Effects on Bcl-2 overexpressing and p53-deficient cells
We considered that the tested cell lines exhibited, in normal conditions, a relatively low constitutive expression of Bcl-2 to properly define whether downregulation of this protein was indispensable to drive D(−)lentiginosine-treated cells towards apoptosis. Thus, to assess the role of Bcl-2 in D(−)lentiginosine-induced apoptosis, we took advantage of an experimental model available in our laboratory, that is, U937-transfectant cells overexpressing murine Bcl-2 (U937Bcl-2). Both the U937Bcl-2 and the U937pMEP control cells were treated with D(−)lentiginosine at different concentrations for 18 h. The results in Figure 6 refer to the cumulative mean values of three experiments performed and show that U937Bcl-2 were highly resistant to undergoing apoptosis even after treatment with high concentrations of D(−)lentiginosine. As a control, the same experiments showed that U937Bcl-2 cells were also resistant to apoptosis induced by etoposide, a well-known intrinsic-pathway-related pro-apoptotic inducer.
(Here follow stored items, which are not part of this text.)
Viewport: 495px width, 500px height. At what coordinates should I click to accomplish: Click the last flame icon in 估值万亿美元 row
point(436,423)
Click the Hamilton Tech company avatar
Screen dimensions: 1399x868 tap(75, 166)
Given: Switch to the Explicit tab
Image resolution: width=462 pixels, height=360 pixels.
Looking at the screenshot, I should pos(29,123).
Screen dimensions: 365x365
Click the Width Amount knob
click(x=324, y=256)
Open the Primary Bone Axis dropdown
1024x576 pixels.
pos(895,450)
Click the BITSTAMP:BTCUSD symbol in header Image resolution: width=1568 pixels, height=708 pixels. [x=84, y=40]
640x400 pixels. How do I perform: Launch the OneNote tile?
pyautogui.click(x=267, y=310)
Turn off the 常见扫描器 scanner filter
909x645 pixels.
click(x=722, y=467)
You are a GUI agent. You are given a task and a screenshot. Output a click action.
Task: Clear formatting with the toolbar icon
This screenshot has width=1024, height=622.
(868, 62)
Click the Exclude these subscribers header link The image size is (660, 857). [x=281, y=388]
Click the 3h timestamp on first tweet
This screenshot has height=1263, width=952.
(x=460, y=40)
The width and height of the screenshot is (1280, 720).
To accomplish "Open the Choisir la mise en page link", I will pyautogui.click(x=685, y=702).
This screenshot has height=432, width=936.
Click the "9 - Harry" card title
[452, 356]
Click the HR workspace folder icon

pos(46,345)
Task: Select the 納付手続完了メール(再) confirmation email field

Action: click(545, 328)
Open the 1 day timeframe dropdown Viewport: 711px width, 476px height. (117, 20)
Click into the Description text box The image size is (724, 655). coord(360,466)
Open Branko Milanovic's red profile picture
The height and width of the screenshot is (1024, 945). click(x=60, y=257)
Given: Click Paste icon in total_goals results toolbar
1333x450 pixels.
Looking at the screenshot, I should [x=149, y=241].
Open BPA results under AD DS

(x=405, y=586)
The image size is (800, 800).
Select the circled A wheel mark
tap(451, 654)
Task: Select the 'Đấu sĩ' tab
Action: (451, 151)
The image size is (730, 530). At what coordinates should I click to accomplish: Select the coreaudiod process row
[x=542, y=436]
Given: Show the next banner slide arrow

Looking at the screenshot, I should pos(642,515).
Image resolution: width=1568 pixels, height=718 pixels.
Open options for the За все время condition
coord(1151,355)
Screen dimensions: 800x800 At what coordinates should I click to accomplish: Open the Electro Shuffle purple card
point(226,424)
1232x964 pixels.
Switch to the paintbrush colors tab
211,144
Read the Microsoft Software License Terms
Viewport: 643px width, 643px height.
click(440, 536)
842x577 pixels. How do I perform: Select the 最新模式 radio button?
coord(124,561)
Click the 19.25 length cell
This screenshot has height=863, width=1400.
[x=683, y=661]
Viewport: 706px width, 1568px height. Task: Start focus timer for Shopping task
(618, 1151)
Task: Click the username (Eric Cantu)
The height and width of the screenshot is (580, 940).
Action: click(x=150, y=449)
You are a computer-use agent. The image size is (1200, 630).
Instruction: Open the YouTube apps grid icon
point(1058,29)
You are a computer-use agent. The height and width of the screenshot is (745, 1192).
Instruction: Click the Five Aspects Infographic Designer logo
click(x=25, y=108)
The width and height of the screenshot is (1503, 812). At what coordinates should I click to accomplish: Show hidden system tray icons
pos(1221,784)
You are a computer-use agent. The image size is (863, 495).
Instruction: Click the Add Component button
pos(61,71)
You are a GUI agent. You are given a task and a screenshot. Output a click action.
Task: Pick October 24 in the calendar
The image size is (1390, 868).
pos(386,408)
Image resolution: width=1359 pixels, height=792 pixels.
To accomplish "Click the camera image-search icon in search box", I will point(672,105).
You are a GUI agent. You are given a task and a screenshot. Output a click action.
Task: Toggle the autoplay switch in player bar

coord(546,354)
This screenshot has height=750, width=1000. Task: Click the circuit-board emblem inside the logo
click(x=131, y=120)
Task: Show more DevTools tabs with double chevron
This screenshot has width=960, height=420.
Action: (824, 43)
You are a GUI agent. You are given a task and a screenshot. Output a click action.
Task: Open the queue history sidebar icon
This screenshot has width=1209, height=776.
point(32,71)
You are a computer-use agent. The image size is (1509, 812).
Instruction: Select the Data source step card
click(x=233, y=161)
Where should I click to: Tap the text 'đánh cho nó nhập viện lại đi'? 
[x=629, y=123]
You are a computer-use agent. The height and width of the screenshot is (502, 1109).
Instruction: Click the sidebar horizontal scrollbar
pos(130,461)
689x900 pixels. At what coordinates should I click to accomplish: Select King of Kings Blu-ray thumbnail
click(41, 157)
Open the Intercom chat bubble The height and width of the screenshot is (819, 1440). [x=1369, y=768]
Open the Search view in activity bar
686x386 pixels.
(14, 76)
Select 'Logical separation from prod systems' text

Moreover, it is known that loss of p53 function and related apoptotic responses to a number of anti-tumour agents frequently occur in human cancers.22 We then asked whether D(−)lentiginosine maintained its pro-apoptotic activity not only in HT-29 cells, known to lack functional p53, but also in other p53-deficient cells. To this purpose, we utilized U937 cells for which the inability to efficiently express p53 and consequently initiate a p53-mediated apoptotic response is well reported.23 Results shown in Figure 7 incontrovertibly demonstrate that after exposure for 18 h to 500 μM D(−)lentiginosine, the higher concentration assayed in this series of experiments, most of the U937 cells acquired the typical morphology of apoptotic cells, indicating a clear p53 independency for D(−)lentiginosine-induced apoptosis.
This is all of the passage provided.